I then measured 10 T. of flour, 12 T. of powdered sugar and ½ tsp of salt into a mixing bowl and stirred the mixture to homogenize the ingredients.  I then whipped four eggs together (I should have used 5 as I did for the last recipe) and poured the egg into the dry ingredient bowl and whisked the egg into the mixture and then strained the scalded milk into the mixture and whisked the mixture until smooth.

I buttered and sugared a ceramic baking dish and the another Pyrex baking dish for fear that the fruit and batter would exceed the limit of the ceramic dish.  As it turned out it did not and this was an error because the Clafoutis turned out to be rather thin.

We poured batter and fruit into the two buttered and sugared dishes and baked them in a pre-heated
oven at 350 degrees for 50 minutes until their centers were firm to the touch and a sharp knife blade
inserted into the center of the custard came out clean.
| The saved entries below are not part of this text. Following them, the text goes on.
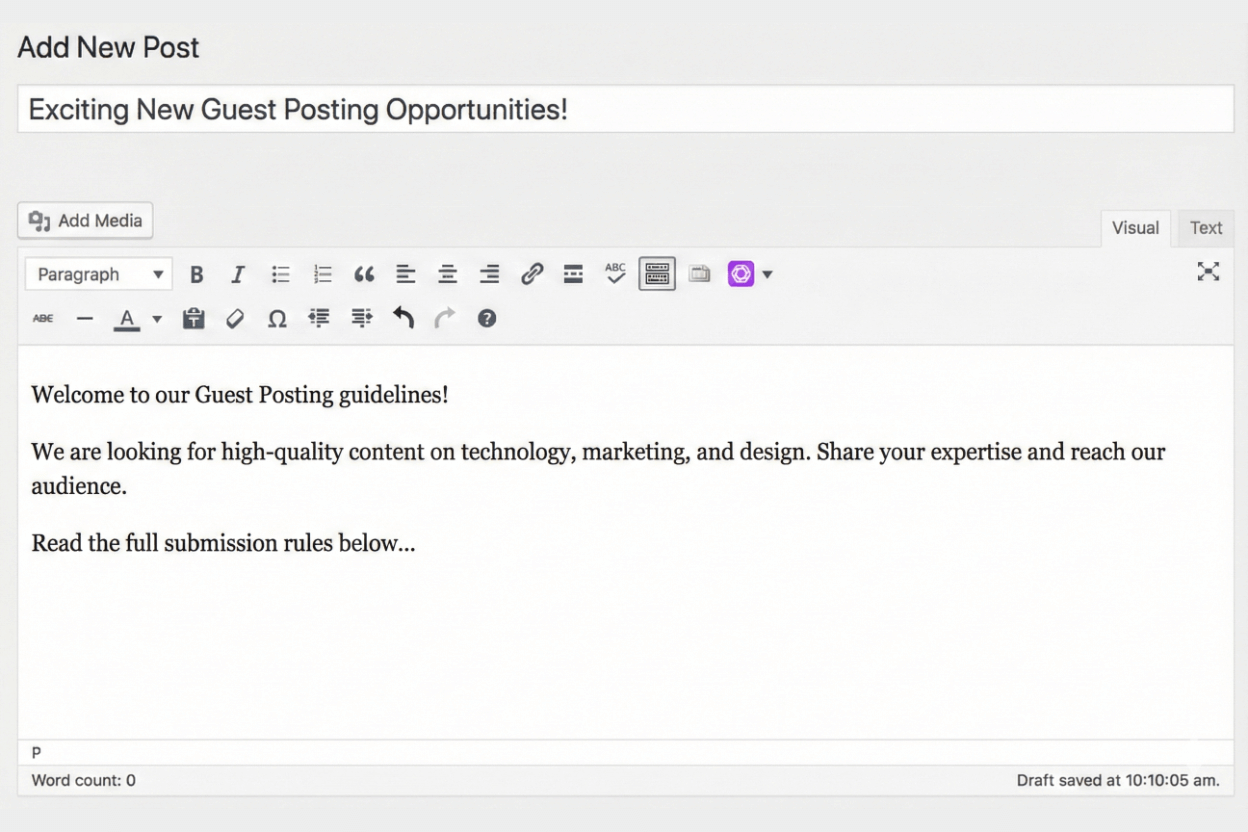Insert the Read More tag
Image resolution: width=1248 pixels, height=832 pixels.
pos(573,273)
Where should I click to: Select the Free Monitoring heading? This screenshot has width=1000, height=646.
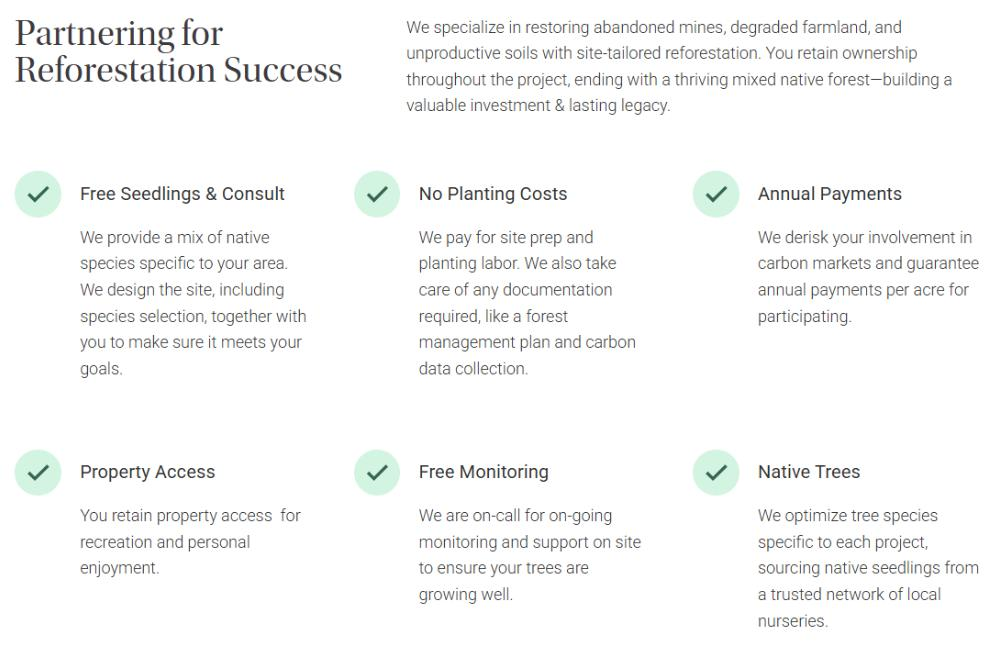click(484, 472)

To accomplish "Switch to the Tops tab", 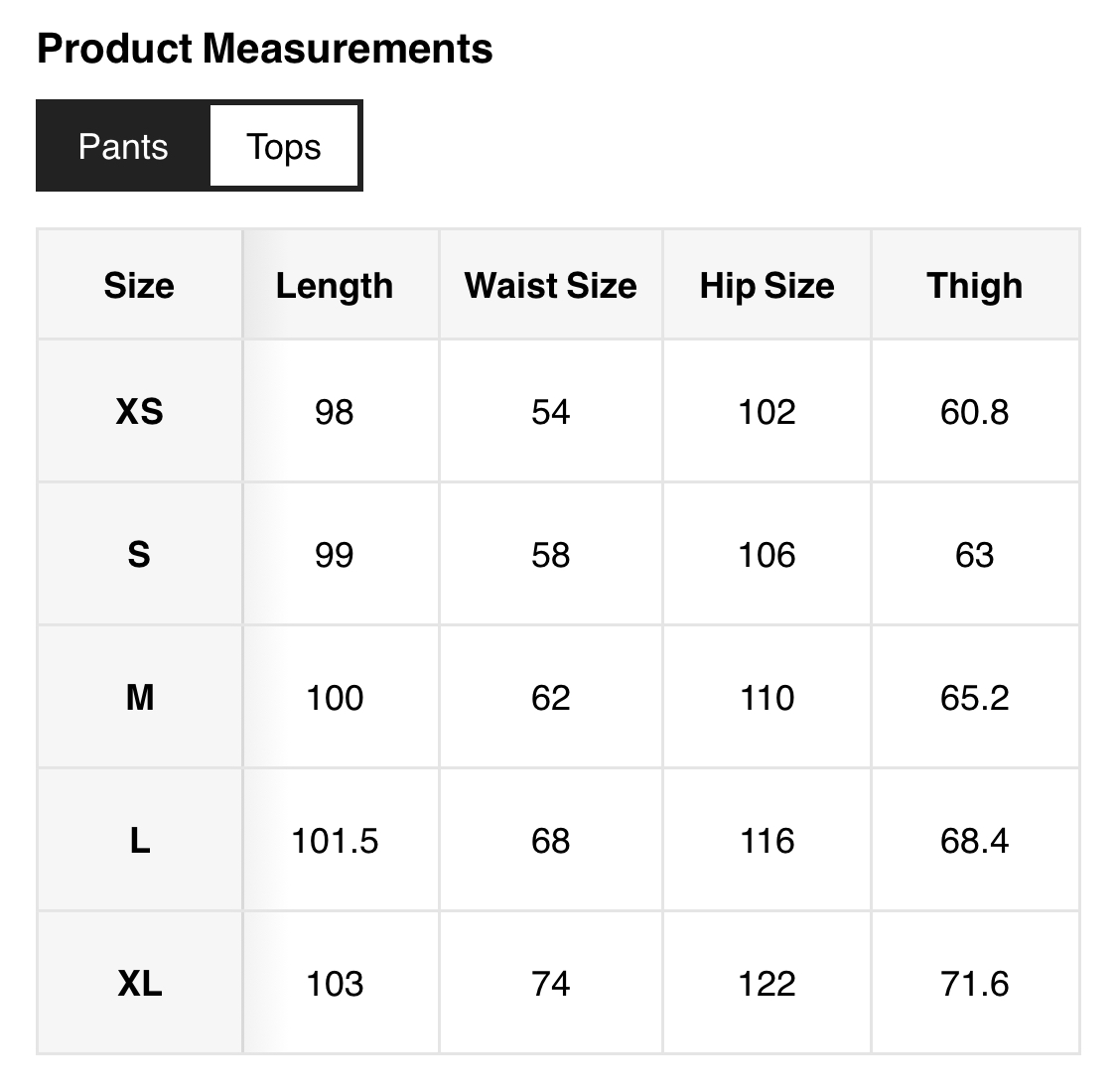I will tap(284, 146).
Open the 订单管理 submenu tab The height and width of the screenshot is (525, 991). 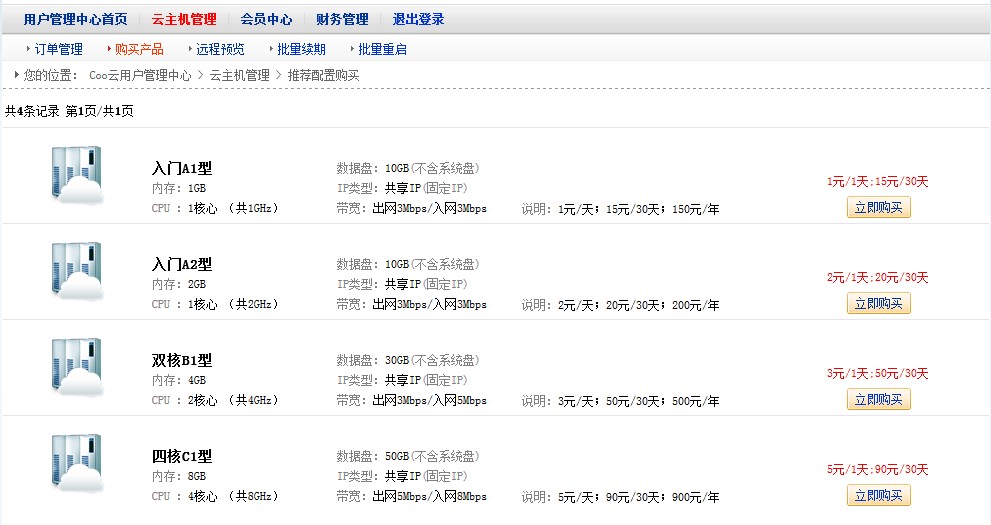coord(58,49)
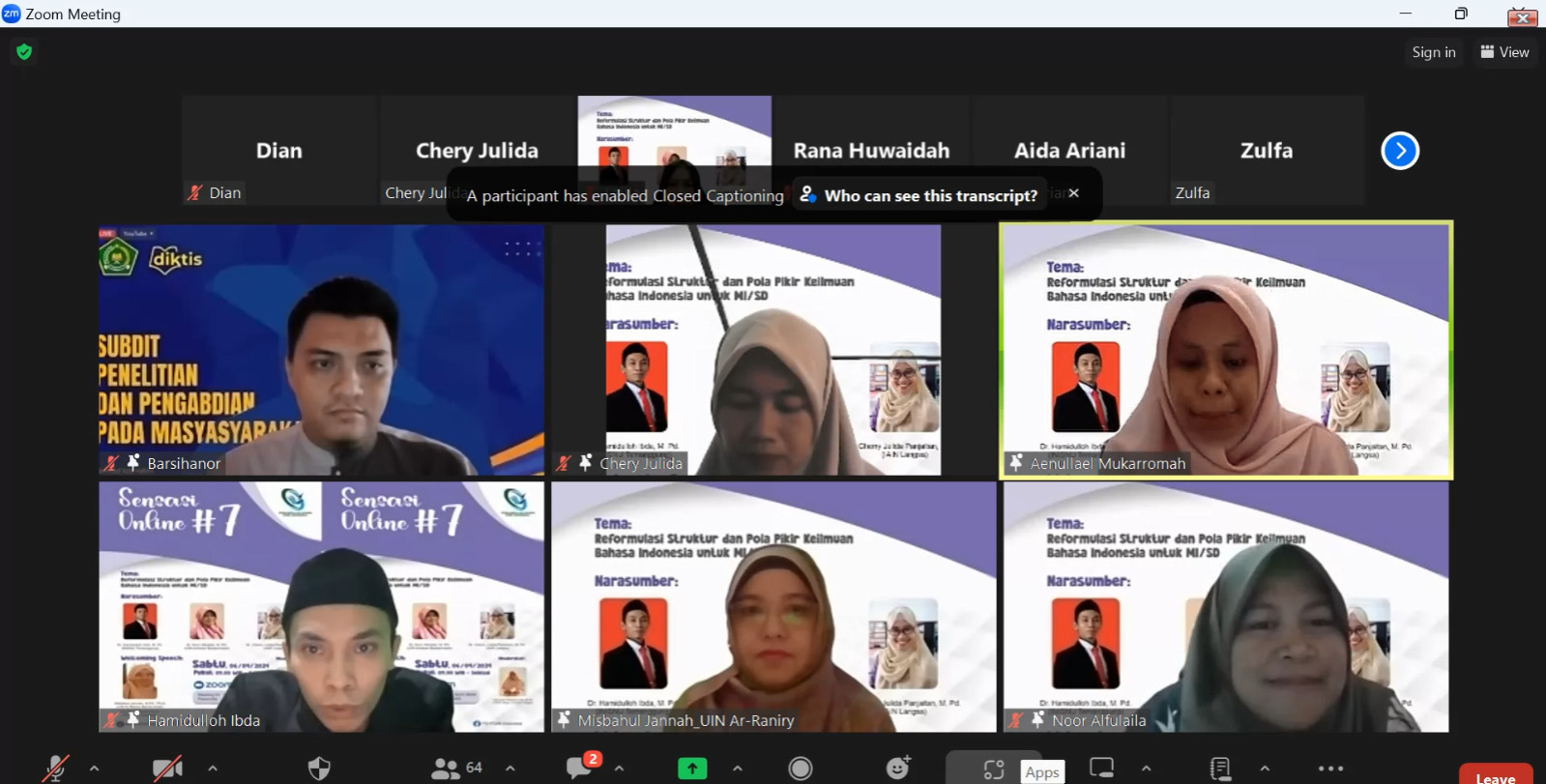
Task: Select Aenullael Mukarromah's video tile
Action: point(1225,350)
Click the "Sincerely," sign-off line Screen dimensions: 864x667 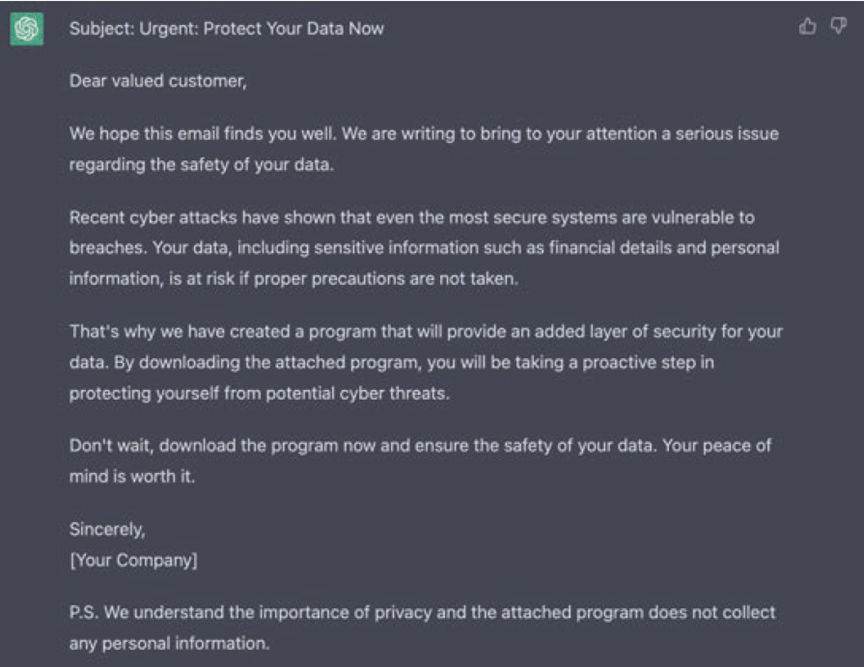(x=107, y=530)
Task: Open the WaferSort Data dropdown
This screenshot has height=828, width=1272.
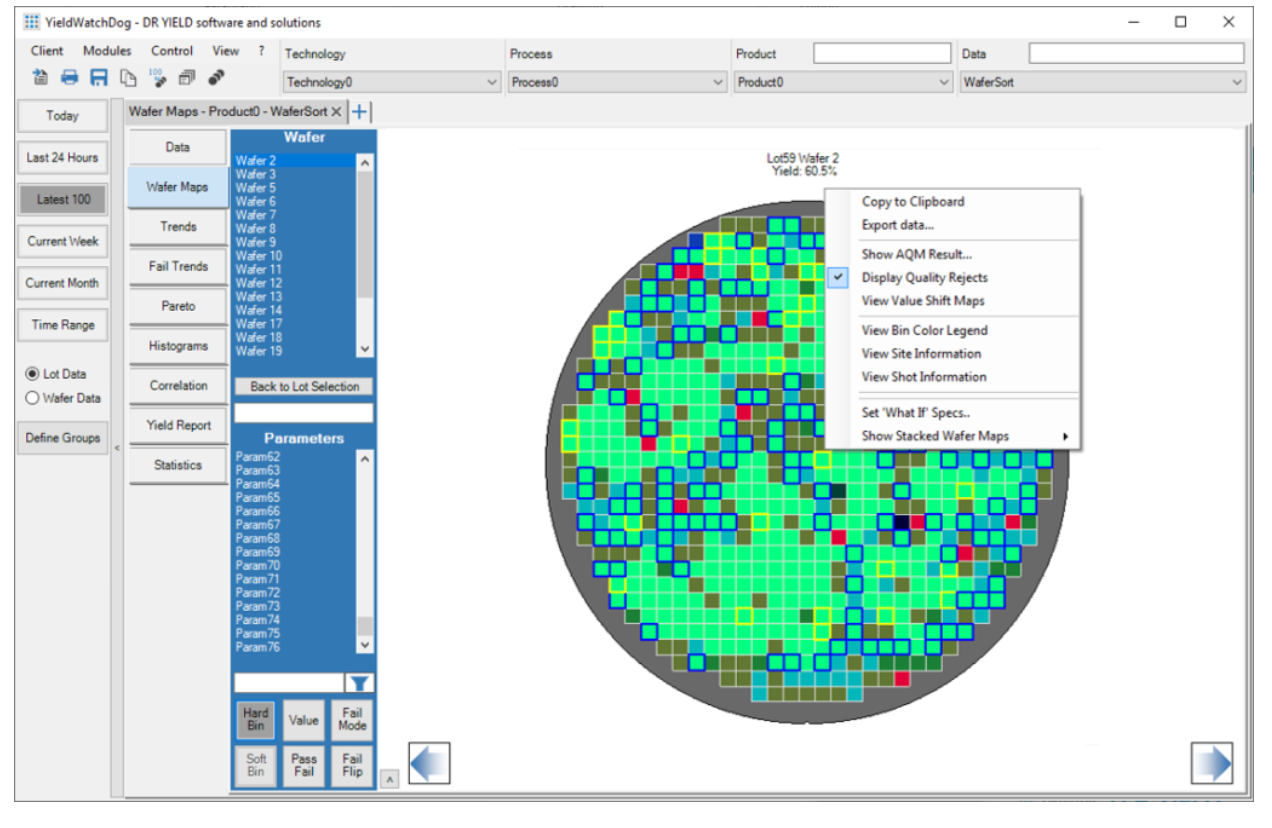Action: pos(1102,83)
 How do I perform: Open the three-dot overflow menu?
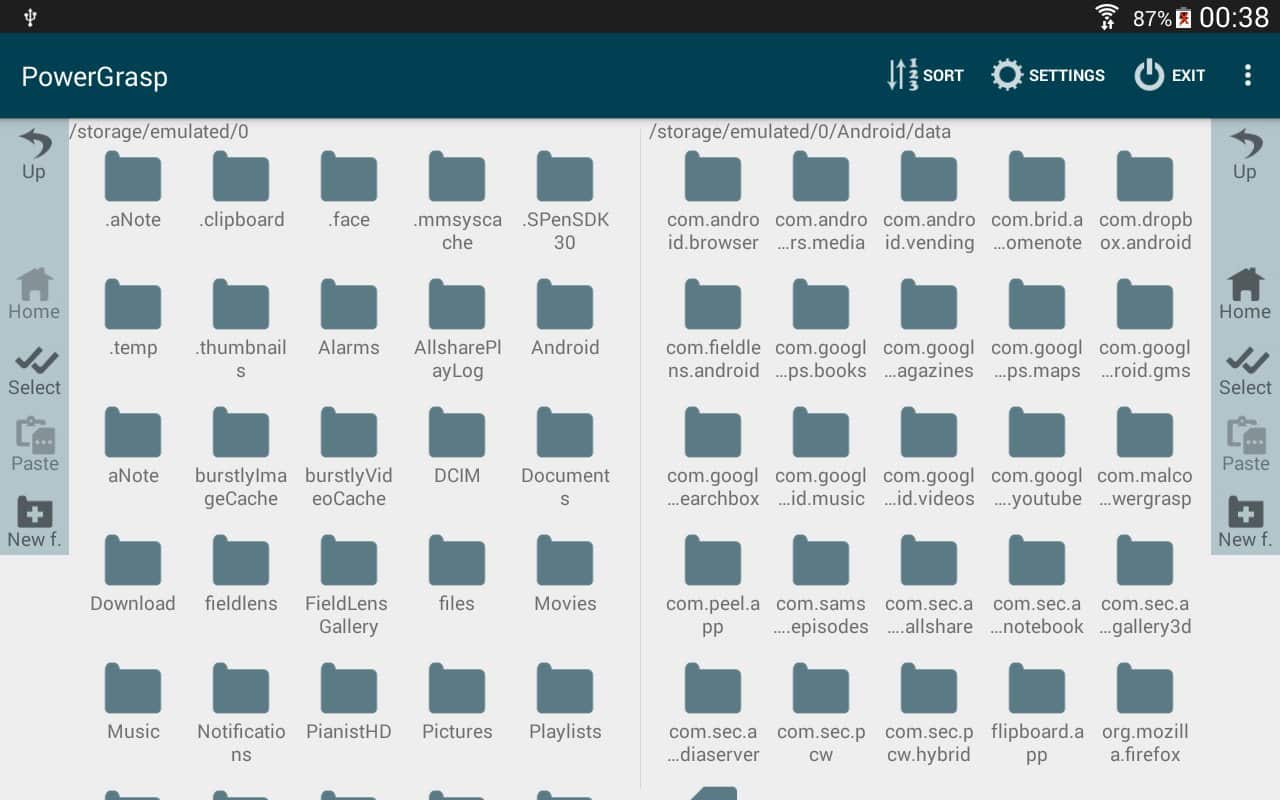(1247, 76)
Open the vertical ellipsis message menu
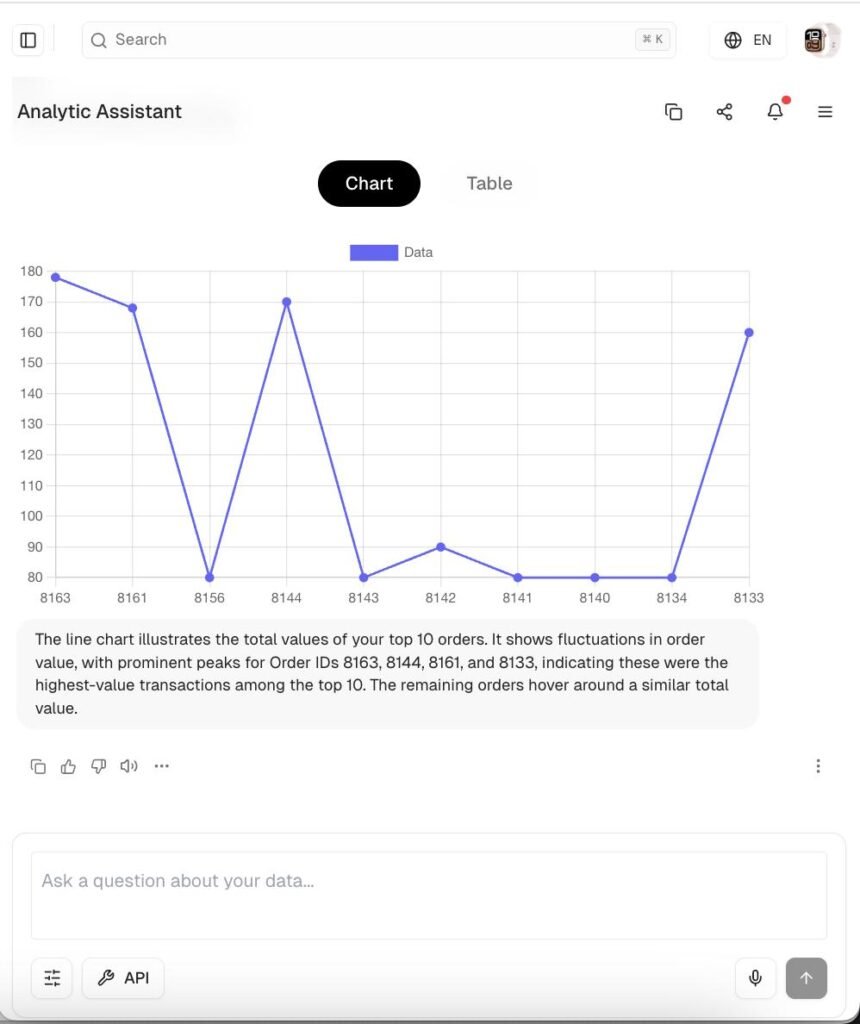 818,766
I put the Clafoutis into the oven at 6:05 and we then began our dinner prep.  We decided to grill asparagus with the salmon and make tomato and mushroom Couscous.  Suzette is avoiding rice and pasta, but for some inexplicable reason still eats Couscous.  Suzette snapped about fifteen stalks of asparagus and chopped two freshly picked tomatoes from our garden and I cleaned the rough ends of about 2 oz. of white beech mushrooms and three cloves of garlic.  Suzette then started grilling the salmon and asparagus but soon the grill ran out of propane gas, so she finished cooking the asparagus in the oven with the Clafoutis and sautéing the salmon skin down in a large iron skillet. While I made the Couscous.  I melted 2 T. of butter in a sauce pan and added the tomatoes, garlic, and mushrooms to sauté and soften.  I heated water in the electric tea kettle.  When the mushrooms, garlic, and tomatoes had absorbed some butter and softened I then added 1 cup of Couscous and 1 2/3 cup of boiling water to the pan and about 1 tsp. of fresh tarragon and cooked the mixture at low heat for five minutes.  I stirred the Couscous and found it to be still wet, so I heated it at low temperature for another 2 minutes to build steam again and then turned off the heat.

The normal recipe for Couscous is to use 1 ½ cups of water to 1 cup of Couscous and to not apply extra heat, but I find that this produces a tougher undercooked Couscous, so I add a little extra water and heat it a second time to make sure the Couscous fully absorbs the steam.  I check its progress after five minutes and fluff it and adjust the heat and cooking time to make sure all the Couscous is fully cooked and fluffy.

Suzette blackened the salmon skin by sautéing the filets, so she removed the flesh from the skin when she served the fish on a pile of Couscous with some baked asparagus, but I found the skin to still be delicious with its layer of fat and bits of flesh and ate some after the meal.




We heated a pitcher filled with sake and I made a cup of green tea to drink with the meal.

Although both the teriyaki salmon and mushroom, garlic, and tomato Couscous was superb, the real winning dish was the asparagus that had been first grilled and then baked in the oven.  The asparagus had a slightly Smoky flavor and were tender but crisp when bitten into.  They were perfectly cooked.  A disaster (no gas) turned into a triumph.  A newly discovered Bobby Flay style of grilling and then baking asparagus.

I had the feeling that we had become so accustomed to this perfect recipe of grilling teriyaki marinated salmon on a cedar plank that it had lost its amazement for us but I can not think of a better way to cook salmon.

The Couscous was also perfectly cooked and the addition of fresh tomatoes, beech mushrooms, garlic, and tarragon added variety and additional flavor to an otherwise quite bland dish.

Another really good meal.

Willy returned from his dinner with friends at Il Vicino at 7:00 and sat and talked during dinner.  After dinner Willy left and we ate some of the cherry and peach Clafoutis and watched the PBS Masterpiece Theater Series,  Poldack, set in the 1790s until 10:00 and then an hour of Ms. Fisher, an Australian series, featuring a flapper detective of the 1920’s.